» Exercise description
The part below that opens with the line containing "This screenshot has height=755, width=1568." and closes with the line containing "600x400 pixels." should be copied exactly, minus any pictures.

- - -

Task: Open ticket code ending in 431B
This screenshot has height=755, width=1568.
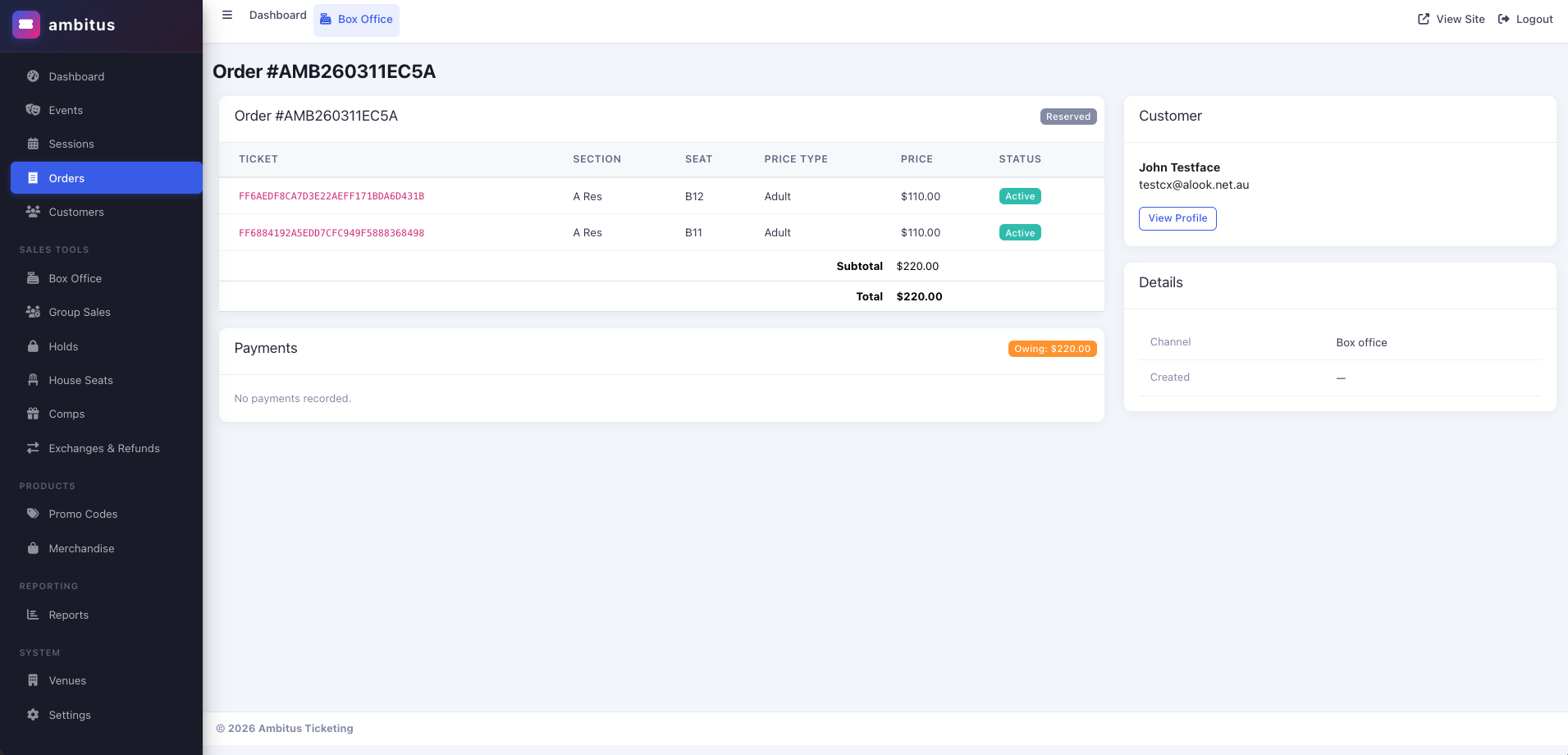Action: pos(331,196)
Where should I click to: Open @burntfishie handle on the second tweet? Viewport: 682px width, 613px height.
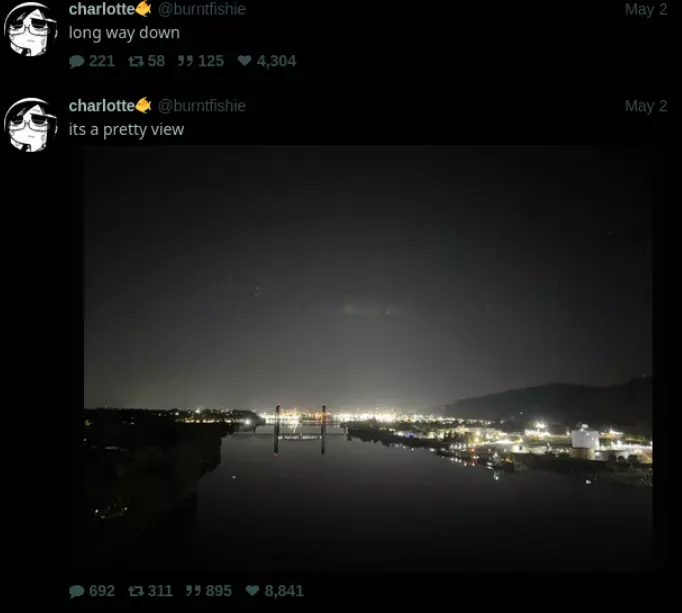[x=201, y=106]
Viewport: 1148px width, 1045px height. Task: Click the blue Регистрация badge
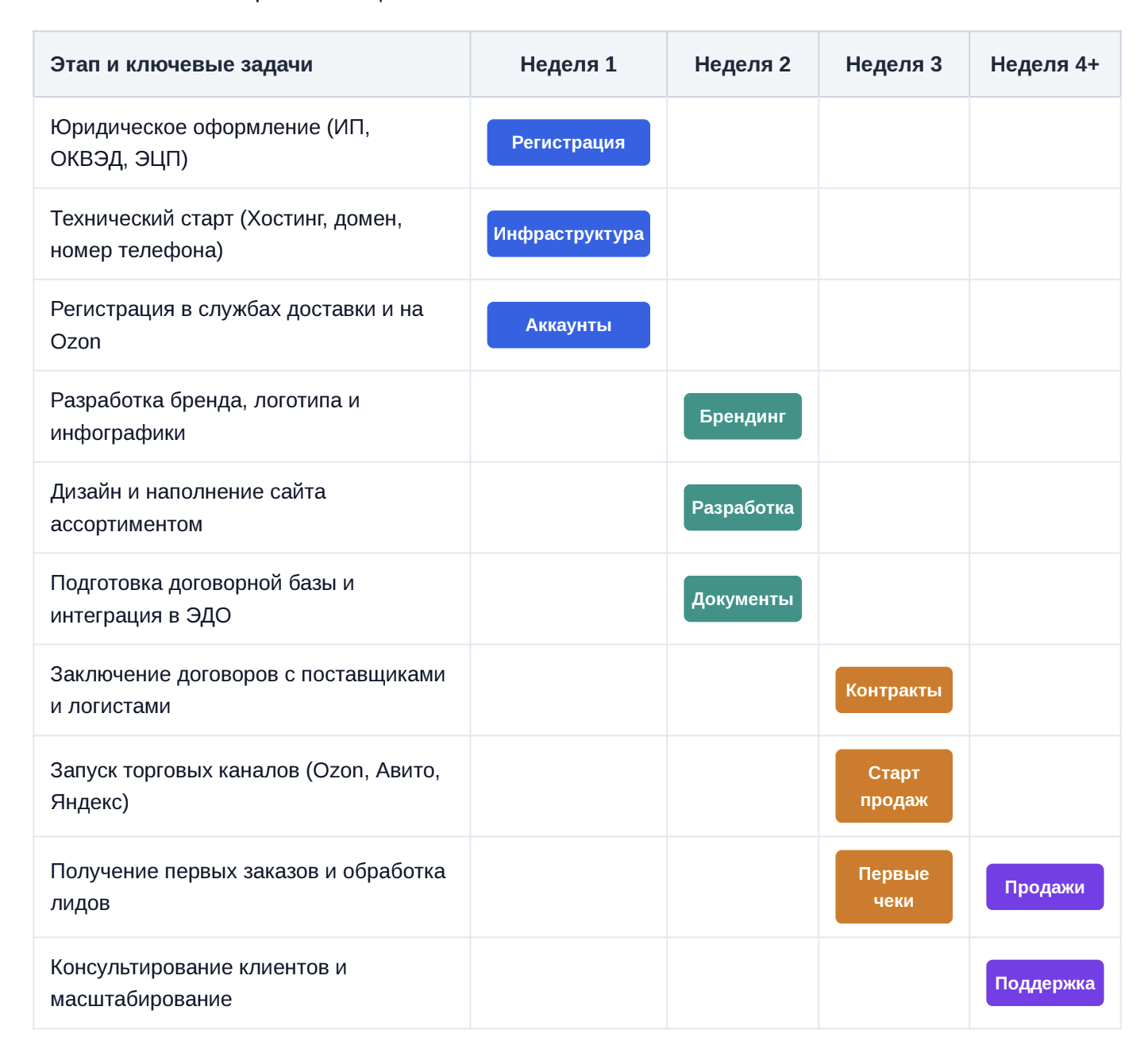click(x=568, y=143)
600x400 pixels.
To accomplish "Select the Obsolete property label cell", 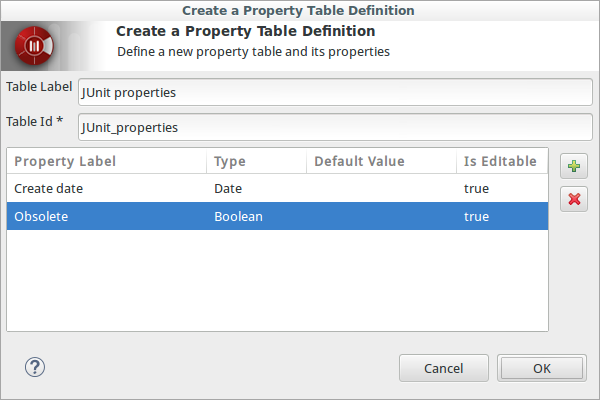I will pos(41,217).
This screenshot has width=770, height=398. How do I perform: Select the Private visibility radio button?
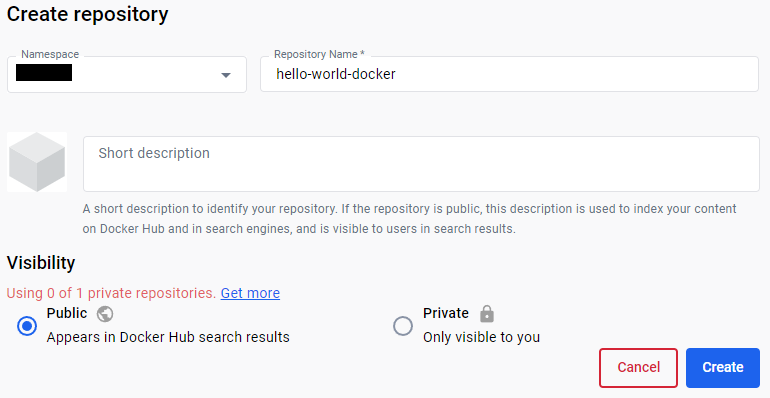click(x=403, y=326)
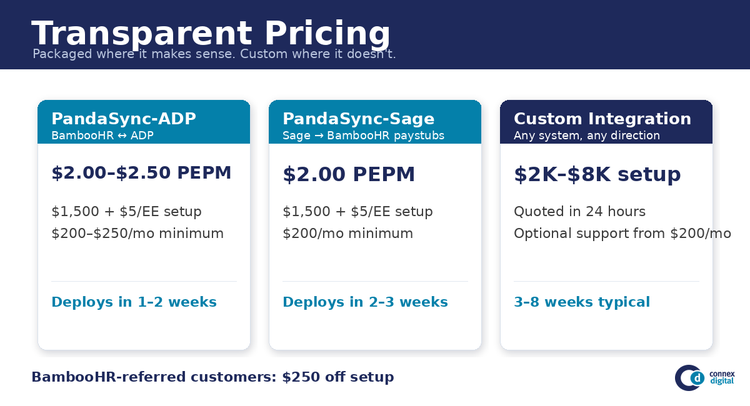Screen dimensions: 750x406
Task: Click the Connex Digital logo icon
Action: point(689,378)
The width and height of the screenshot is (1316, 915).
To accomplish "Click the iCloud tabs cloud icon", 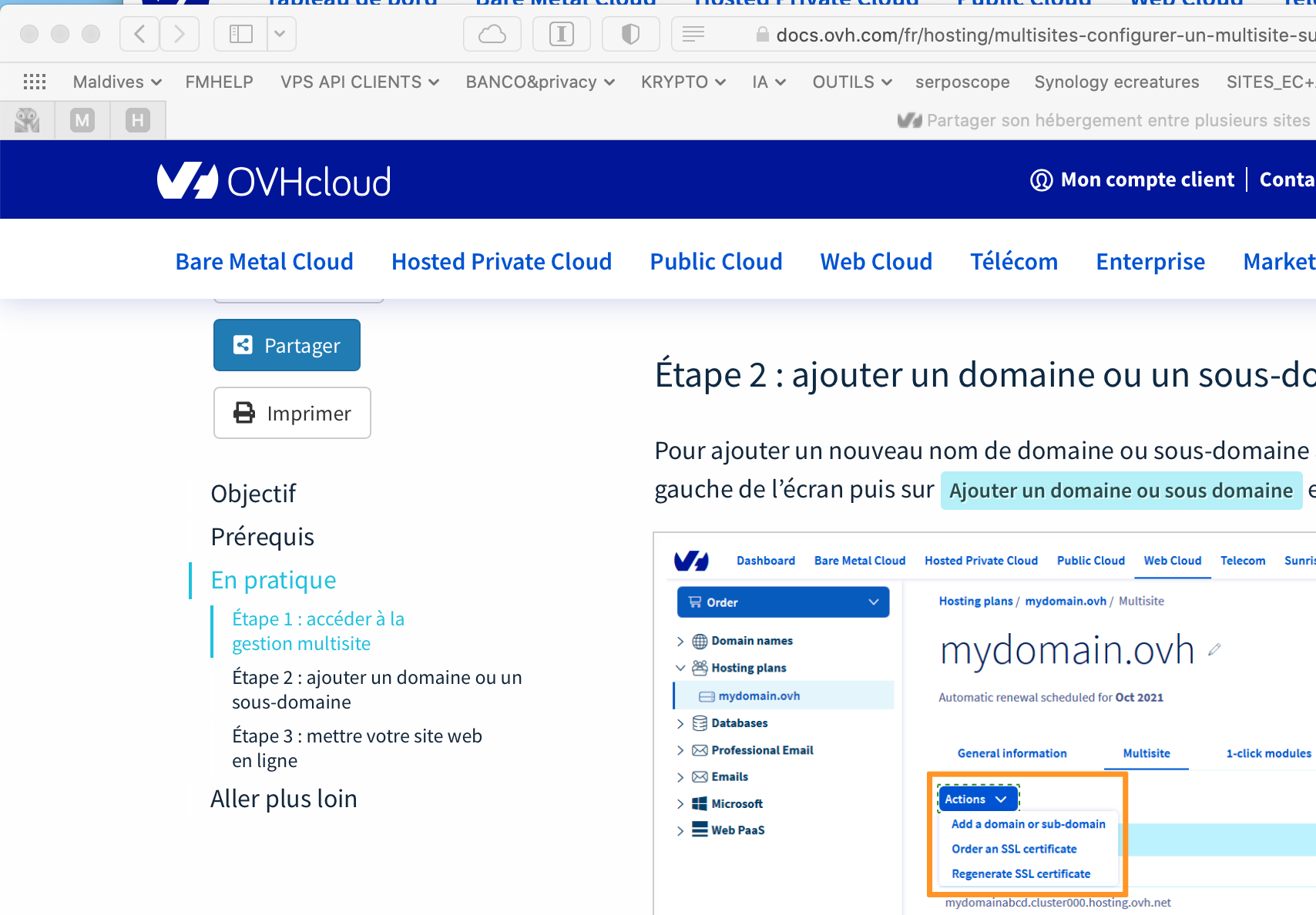I will (x=492, y=34).
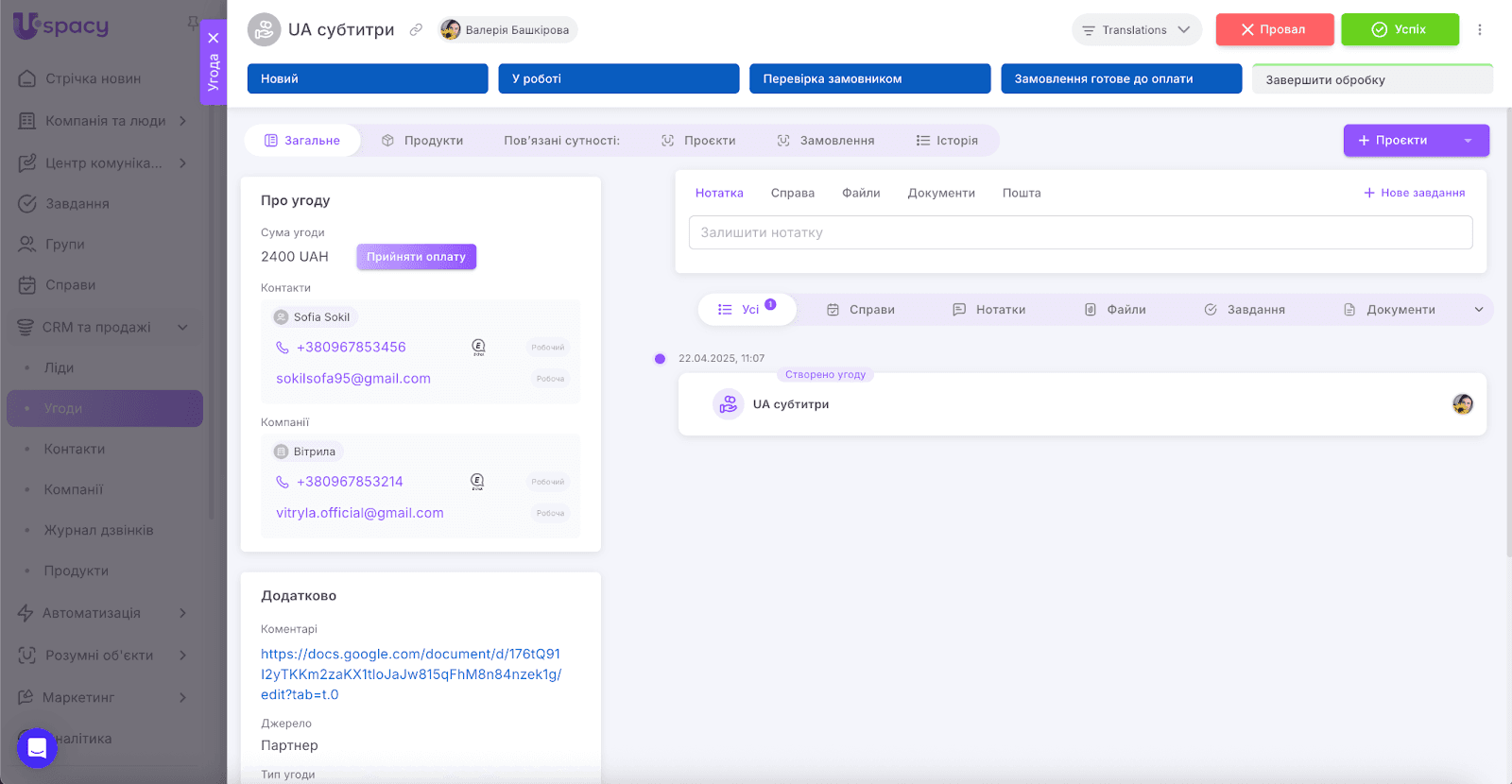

- - -

» Solution for this problem
This screenshot has height=755, width=1568.
Action: pos(331,196)
Where should I click to: Open @burntfishie handle on the second tweet? Viewport: 682px width, 613px height.
[x=201, y=106]
Viewport: 1148px width, 1045px height. Task: Click the blue Регистрация badge
click(x=568, y=143)
600x400 pixels.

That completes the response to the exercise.